JUNEAU, Alaska ― A bill that would allow people to carry concealed handguns on University of Alaska campuses has been pulled.
The bill’s sponsor, Sen. John Coghill, R-North Pole, asked the Senate Finance Committee during a Tuesday hearing to not take up the bill this year, the Fairbanks Daily News-Miner reported. This year’s legislative session is scheduled to end Sunday.
Senate Bill 176 had previous hearings in the Senate Judiciary Committee, which Coghill chairs. From those sessions, Coghill said the bill has practical and safety issues the Legislature couldn’t answer.

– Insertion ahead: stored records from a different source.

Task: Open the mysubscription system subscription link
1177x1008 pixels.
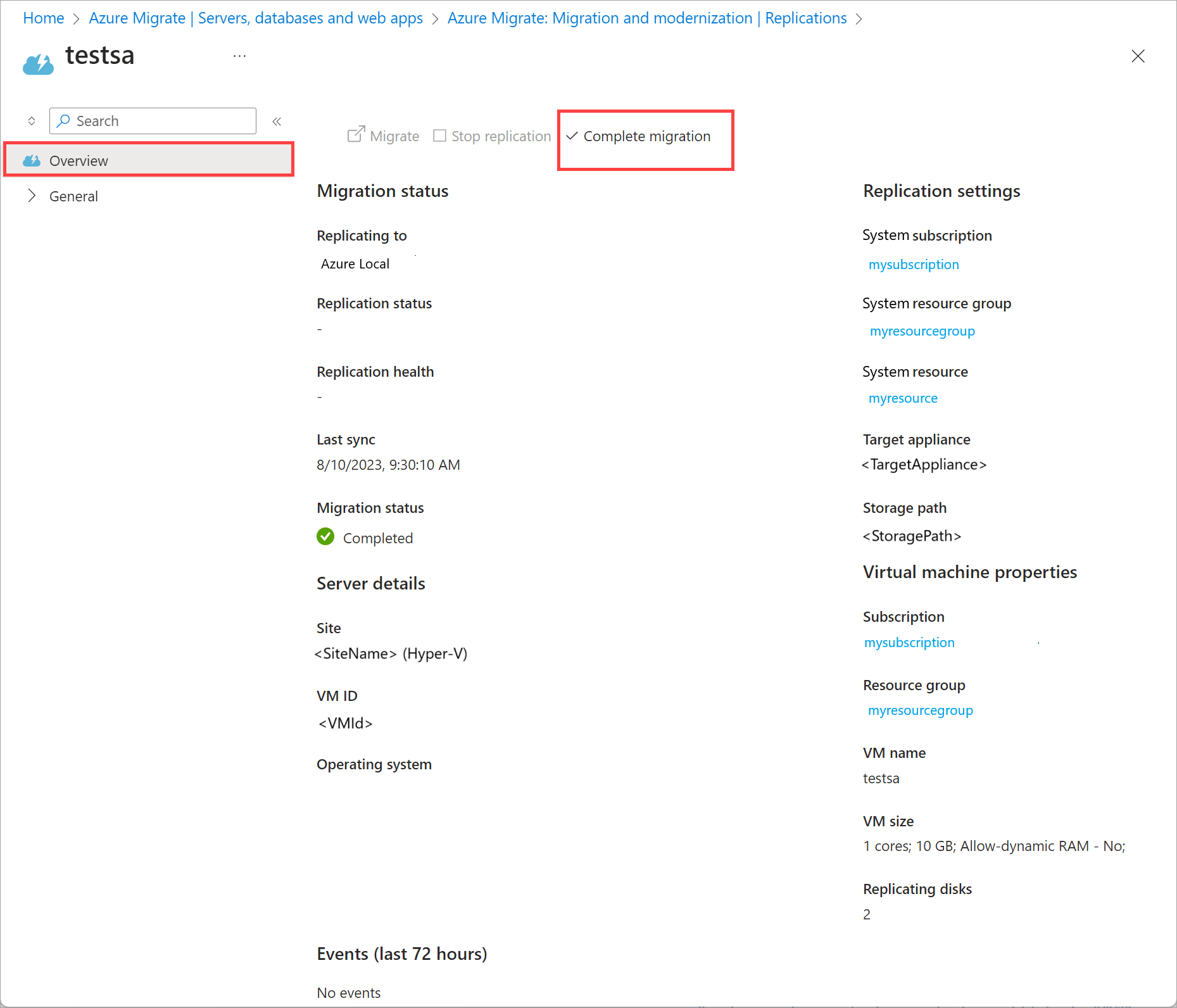Action: click(913, 264)
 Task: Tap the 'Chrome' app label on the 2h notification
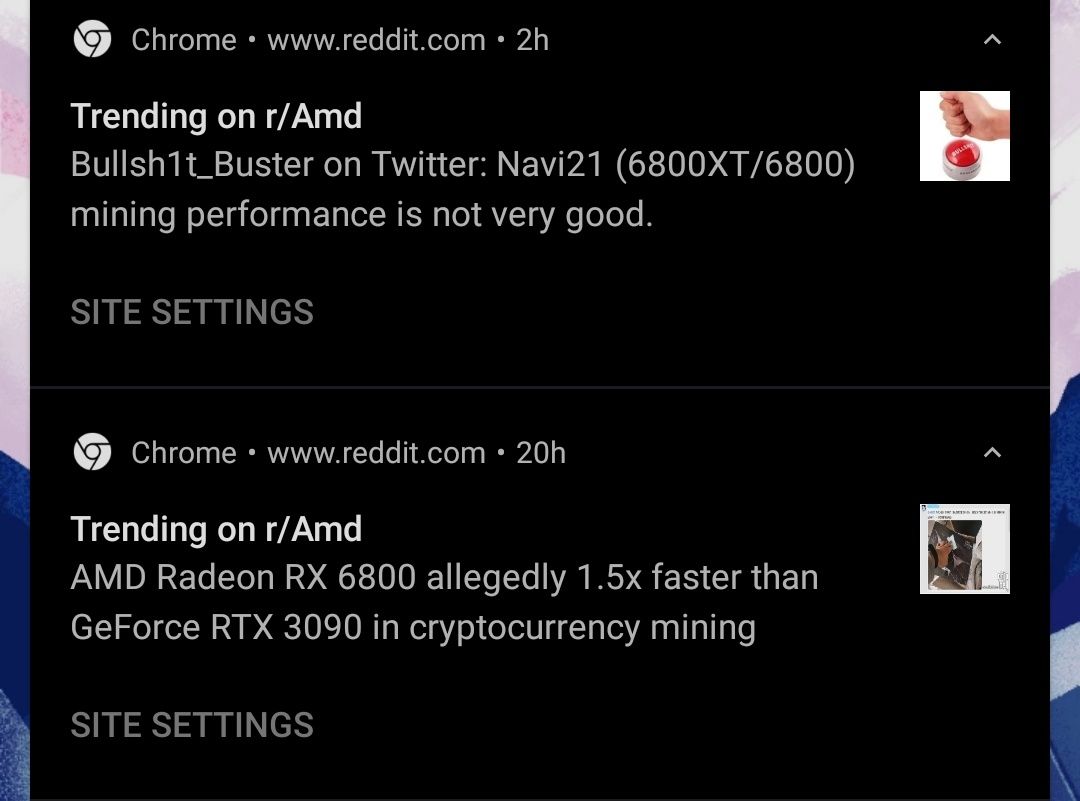[184, 40]
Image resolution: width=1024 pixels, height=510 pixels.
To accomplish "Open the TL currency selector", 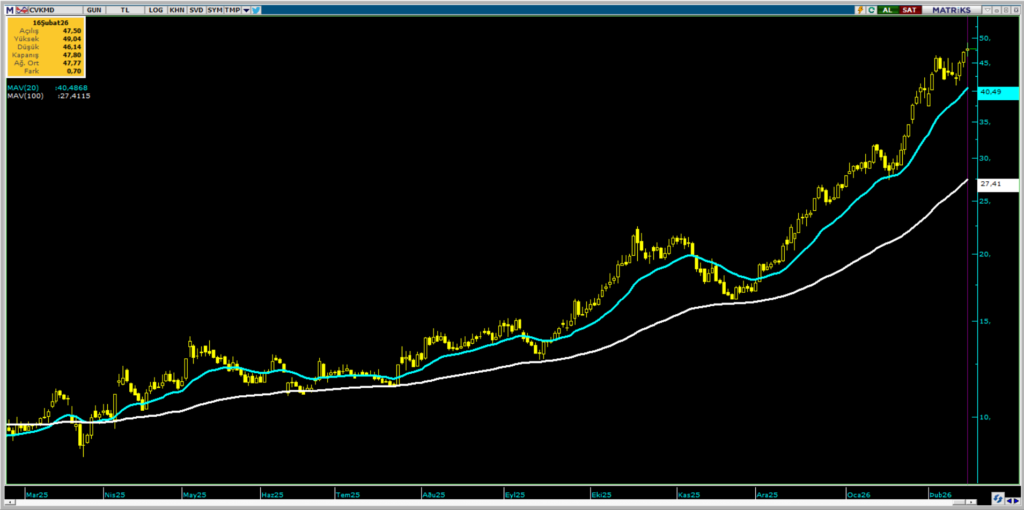I will (x=126, y=9).
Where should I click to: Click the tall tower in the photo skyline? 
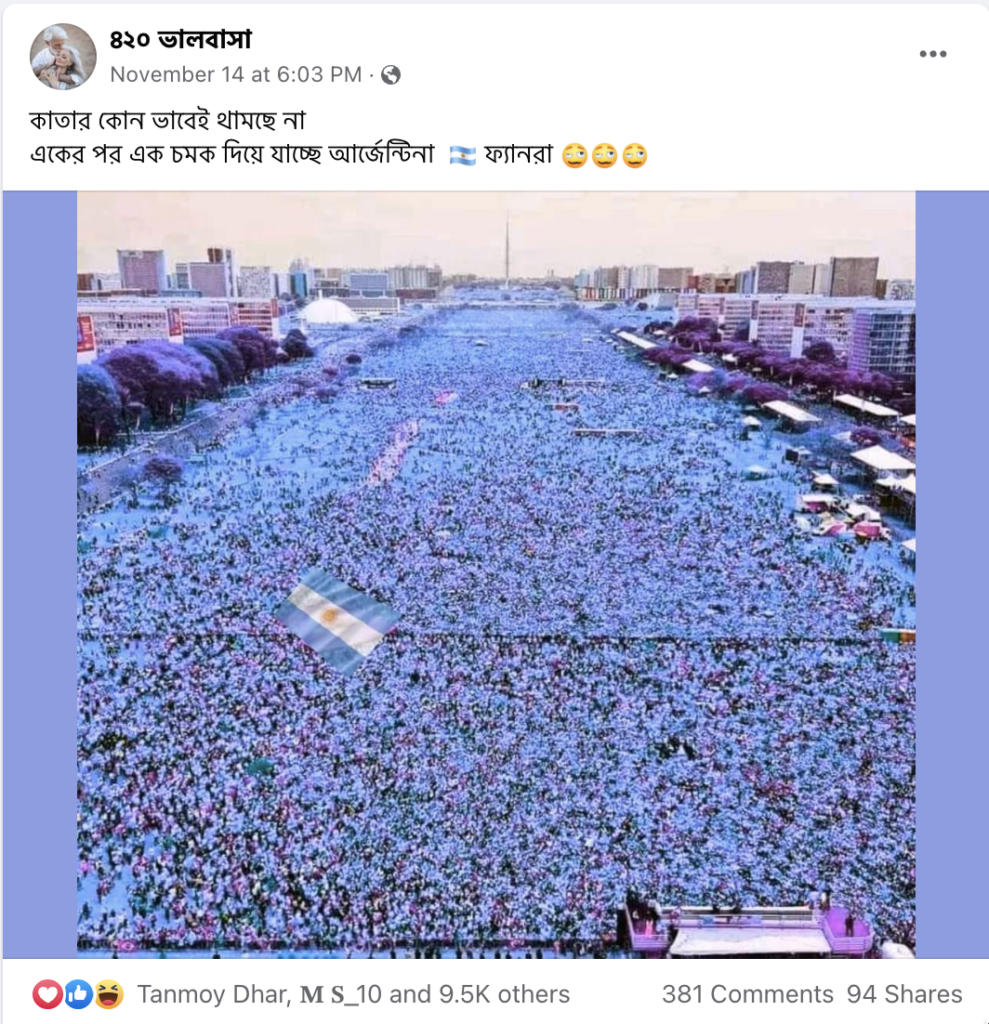pos(507,251)
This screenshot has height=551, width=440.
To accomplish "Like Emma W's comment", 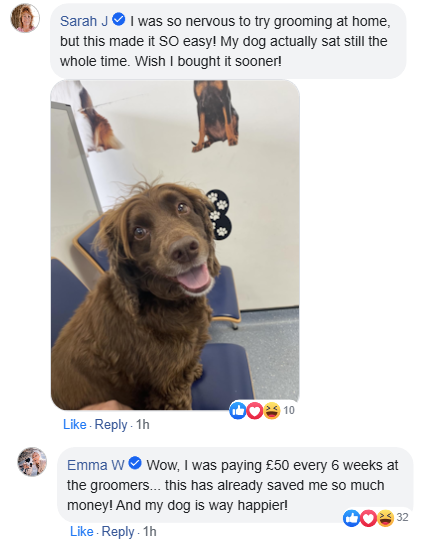I will pos(82,531).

“The practical issue of safety on campus, I don’t know if we had a good enough answer on that,” Coghill said. “You intermingle them into dormitories. How do you create a policy that allows that? Is [allowing only] concealed carry the best policy? Because at that point, you’re restricting Second Amendment rights. Those are the practical problems, and we just couldn’t get to the answer.”
The bill would have allowed anyone to carry concealed handguns on campuses. Students living in dorms could keep their firearms in their rooms as long as they had a valid concealed carry permit and notified administrators.
Beyond a handful of students and professors, the bill generally faced opposition from university officials. In fact, during one hearing, University of Alaska President Pat Gamble said the bill was simply unacceptable.
The university’s current policy is to allow firearms on campus if they are locked in vehicles or designated gun lockers. Concealed carry is not allowed.
Coghill said he has been told the university’s Board of Regents will review the guns on campus policy. Coghill told the News-Miner he wants to give them the opportunity to answer questions about safety and the practicality that lawmakers couldn’t.
“We’ve lifted this conversation as high as we’ll go,” he said. “And if I feel that they’re not responsive, it’s coming back. That’s not a threat. That’s a fact.”